*** Opening of Data records ***
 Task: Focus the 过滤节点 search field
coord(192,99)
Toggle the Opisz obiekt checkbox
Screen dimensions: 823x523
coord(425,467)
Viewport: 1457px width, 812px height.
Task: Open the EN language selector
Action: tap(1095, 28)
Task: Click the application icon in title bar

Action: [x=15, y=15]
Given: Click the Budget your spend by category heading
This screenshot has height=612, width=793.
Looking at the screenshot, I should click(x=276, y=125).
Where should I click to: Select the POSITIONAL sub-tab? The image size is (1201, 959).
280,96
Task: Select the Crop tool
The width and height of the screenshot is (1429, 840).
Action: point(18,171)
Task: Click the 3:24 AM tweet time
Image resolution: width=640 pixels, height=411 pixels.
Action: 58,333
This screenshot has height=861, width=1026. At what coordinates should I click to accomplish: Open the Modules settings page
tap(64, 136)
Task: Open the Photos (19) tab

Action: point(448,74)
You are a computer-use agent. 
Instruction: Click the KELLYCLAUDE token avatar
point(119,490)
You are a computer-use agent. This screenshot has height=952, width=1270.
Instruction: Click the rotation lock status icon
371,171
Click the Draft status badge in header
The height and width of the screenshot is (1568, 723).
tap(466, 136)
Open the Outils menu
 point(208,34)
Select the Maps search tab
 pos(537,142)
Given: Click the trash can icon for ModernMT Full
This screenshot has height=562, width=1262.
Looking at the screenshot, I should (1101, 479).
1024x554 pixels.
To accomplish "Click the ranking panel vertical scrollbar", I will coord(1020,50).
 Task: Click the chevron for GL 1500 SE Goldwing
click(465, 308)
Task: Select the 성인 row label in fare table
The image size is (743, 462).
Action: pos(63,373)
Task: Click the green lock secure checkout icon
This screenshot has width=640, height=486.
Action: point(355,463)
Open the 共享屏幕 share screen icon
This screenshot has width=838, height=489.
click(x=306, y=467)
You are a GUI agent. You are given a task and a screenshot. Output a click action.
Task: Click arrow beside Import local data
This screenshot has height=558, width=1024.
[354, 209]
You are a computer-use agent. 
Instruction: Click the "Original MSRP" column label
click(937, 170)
*** Close of Data records ***
▶ **Task to carry out**
All the records above need to be restated exactly, line by line.

▶ **Response to this exercise**
 Task: Focus the 过滤节点 search field
coord(192,99)
Toggle the Opisz obiekt checkbox
Screen dimensions: 823x523
coord(425,467)
Viewport: 1457px width, 812px height.
Task: Open the EN language selector
Action: tap(1095, 28)
Task: Click the application icon in title bar

Action: [x=15, y=15]
Given: Click the Budget your spend by category heading
This screenshot has height=612, width=793.
Looking at the screenshot, I should click(x=276, y=125).
Where should I click to: Select the POSITIONAL sub-tab? The image size is (1201, 959).
280,96
Task: Select the Crop tool
The width and height of the screenshot is (1429, 840).
Action: point(18,171)
Task: Click the 3:24 AM tweet time
Image resolution: width=640 pixels, height=411 pixels.
Action: 58,333
This screenshot has height=861, width=1026. At what coordinates should I click to accomplish: Open the Modules settings page
tap(64, 136)
Task: Open the Photos (19) tab

Action: point(448,74)
You are a computer-use agent. 
Instruction: Click the KELLYCLAUDE token avatar
point(119,490)
You are a computer-use agent. This screenshot has height=952, width=1270.
Instruction: Click the rotation lock status icon
371,171
Click the Draft status badge in header
The height and width of the screenshot is (1568, 723).
tap(466, 136)
Open the Outils menu
 point(208,34)
Select the Maps search tab
 pos(537,142)
Given: Click the trash can icon for ModernMT Full
This screenshot has height=562, width=1262.
Looking at the screenshot, I should (1101, 479).
1024x554 pixels.
To accomplish "Click the ranking panel vertical scrollbar", I will coord(1020,50).
 Task: Click the chevron for GL 1500 SE Goldwing
click(465, 308)
Task: Select the 성인 row label in fare table
The image size is (743, 462).
Action: pos(63,373)
Task: Click the green lock secure checkout icon
This screenshot has width=640, height=486.
Action: point(355,463)
Open the 共享屏幕 share screen icon
This screenshot has width=838, height=489.
click(x=306, y=467)
You are a GUI agent. You are given a task and a screenshot. Output a click action.
Task: Click arrow beside Import local data
This screenshot has height=558, width=1024.
[354, 209]
You are a computer-use agent. 
Instruction: Click the "Original MSRP" column label
click(937, 170)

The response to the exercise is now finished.